TEXT TO READ
⏱ 75 minLive session · ages 12–15

Session 19 — How Machines See

Duration: 75 min · Format: live online · Ages: 12–15

Session goal: by the end, students can explain that a picture is really a grid of brightness numbers, describe what a feature is and how a CNN stacks simple patterns into whole objects, and load and inspect a real image dataset in Colab.

Before class — prep (5 min)

Open Google Colab → New notebook, ready to screen-share. You'll print an image as numbers live. (scikit-learn and matplotlib are already installed in Colab — no setup needed.)
Reminder for yourself: students already know Python, scikit-learn, and the train/test idea from Unit 1 — today builds straight on that.
Optional: have Quick, Draw! or Teachable Machine open in a tab if you want a 60-second "computers can see" hook.

Agenda

Time	Segment
0:00	Hook — how does a phone know it's a cat? (5 min)
0:05	Teach — an image is a grid of numbers (14 min)
0:19	Teach — features, and what a CNN does (14 min)
0:33	Activity — inspect a real image dataset in Colab (25 min)
0:58	Check for understanding (10 min)
1:08	Wrap-up + homework (7 min)

0:00 · Hook (5 min)

BRIEF 1
In the lesson plan on how machines see, which two libraries are already installed in Colab?
The text and the records have no connection to each other.

[Entries on target coordinates]

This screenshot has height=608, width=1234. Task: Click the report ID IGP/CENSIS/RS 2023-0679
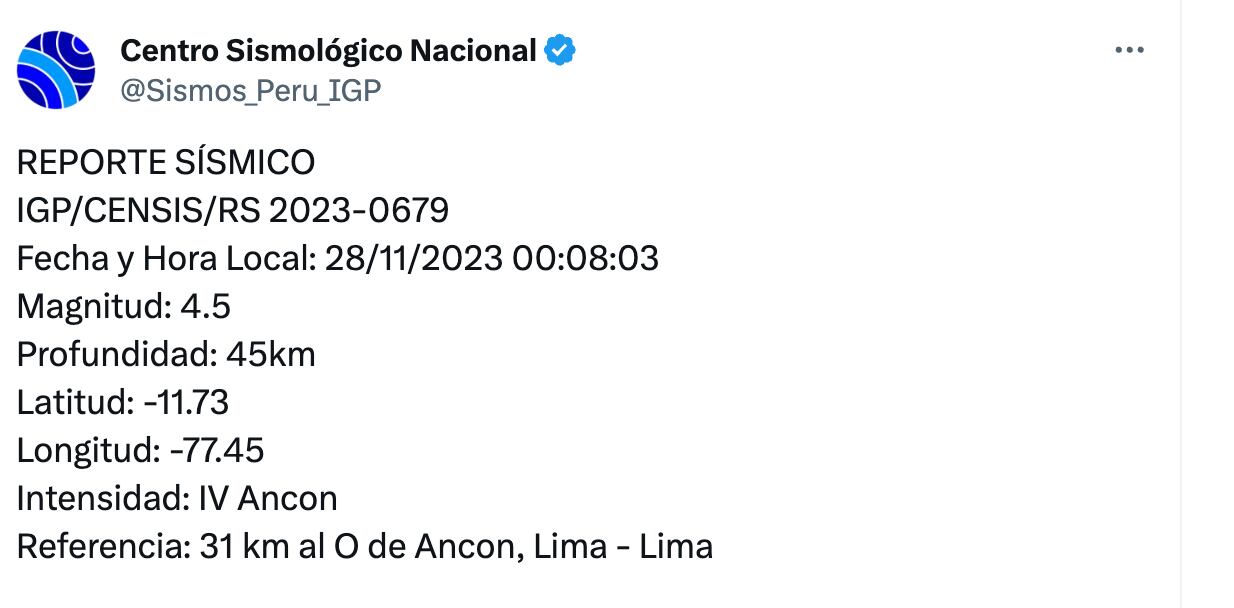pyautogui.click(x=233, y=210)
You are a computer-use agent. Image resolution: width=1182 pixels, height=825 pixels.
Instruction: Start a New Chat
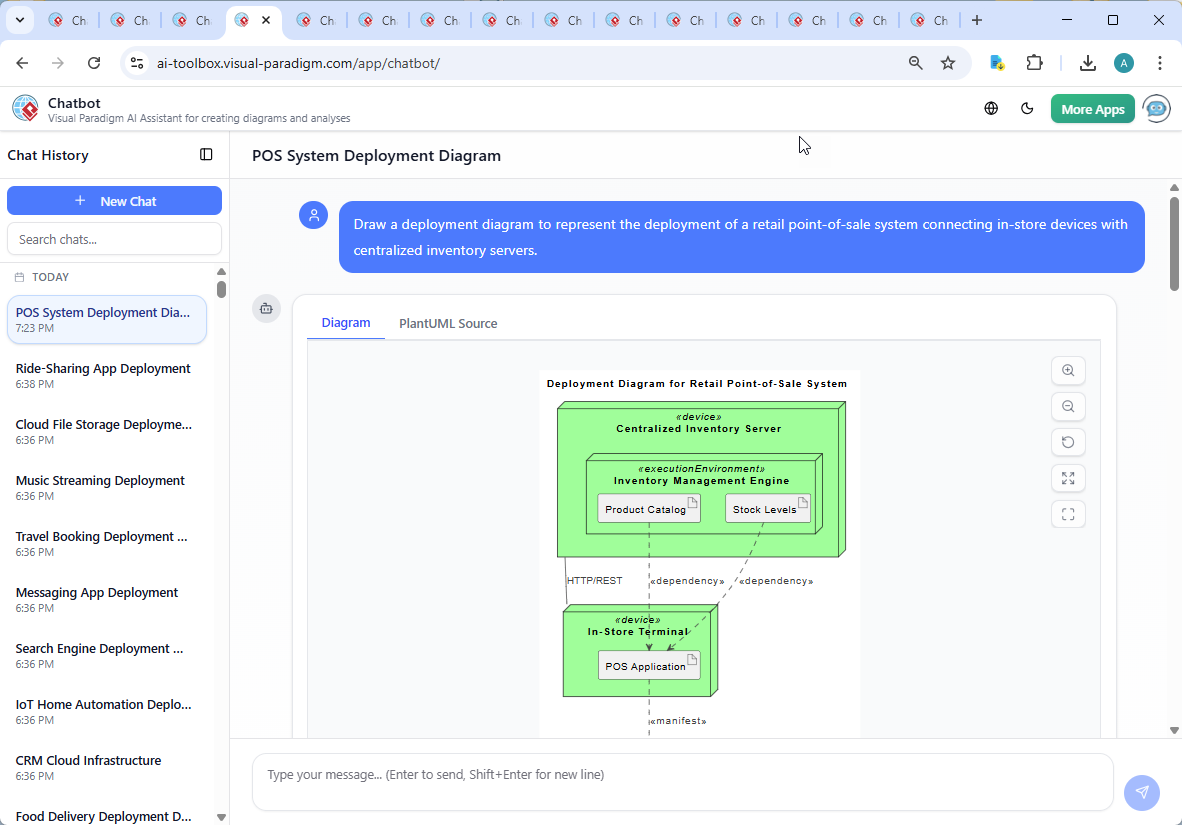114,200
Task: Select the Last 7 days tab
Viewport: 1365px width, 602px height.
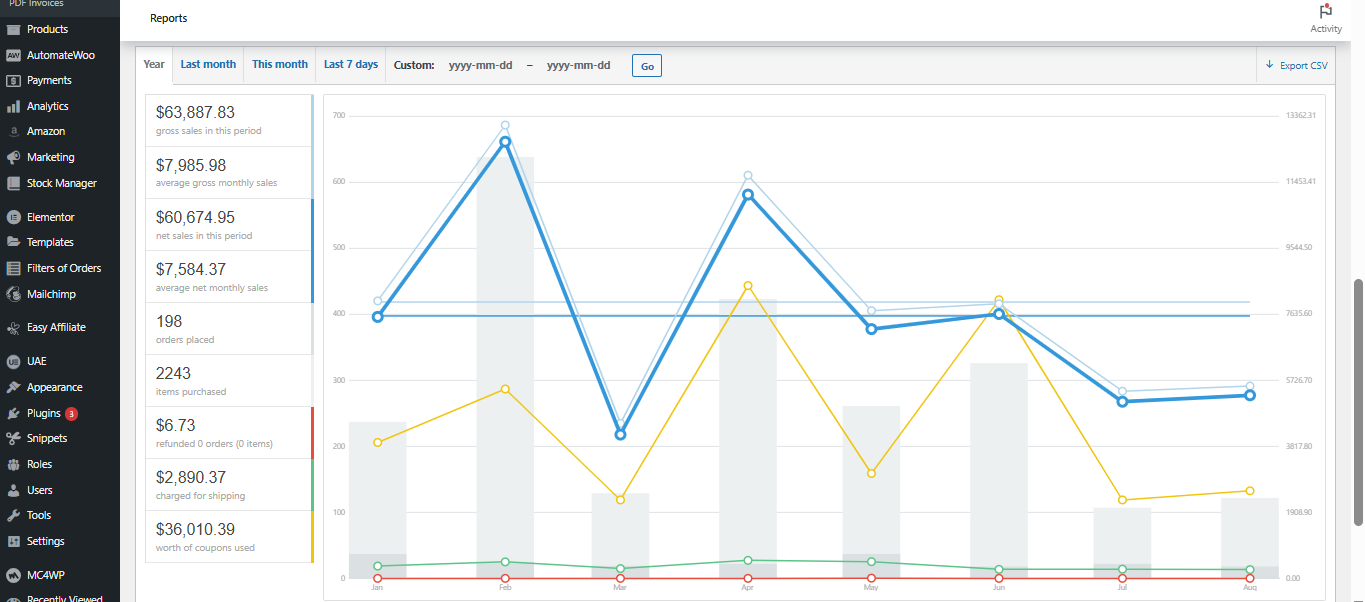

BRIEF 2
Write out the records again, starting with the line that contains "Task: Select the Last 7 days tab" and continuing through the end of the records, with both ends included. Leave the pictures out of your answer.

FULL OUTPUT 1
Scikit-learn and matplotlib.

FULL OUTPUT 2
Task: Select the Last 7 days tab
Viewport: 1365px width, 602px height.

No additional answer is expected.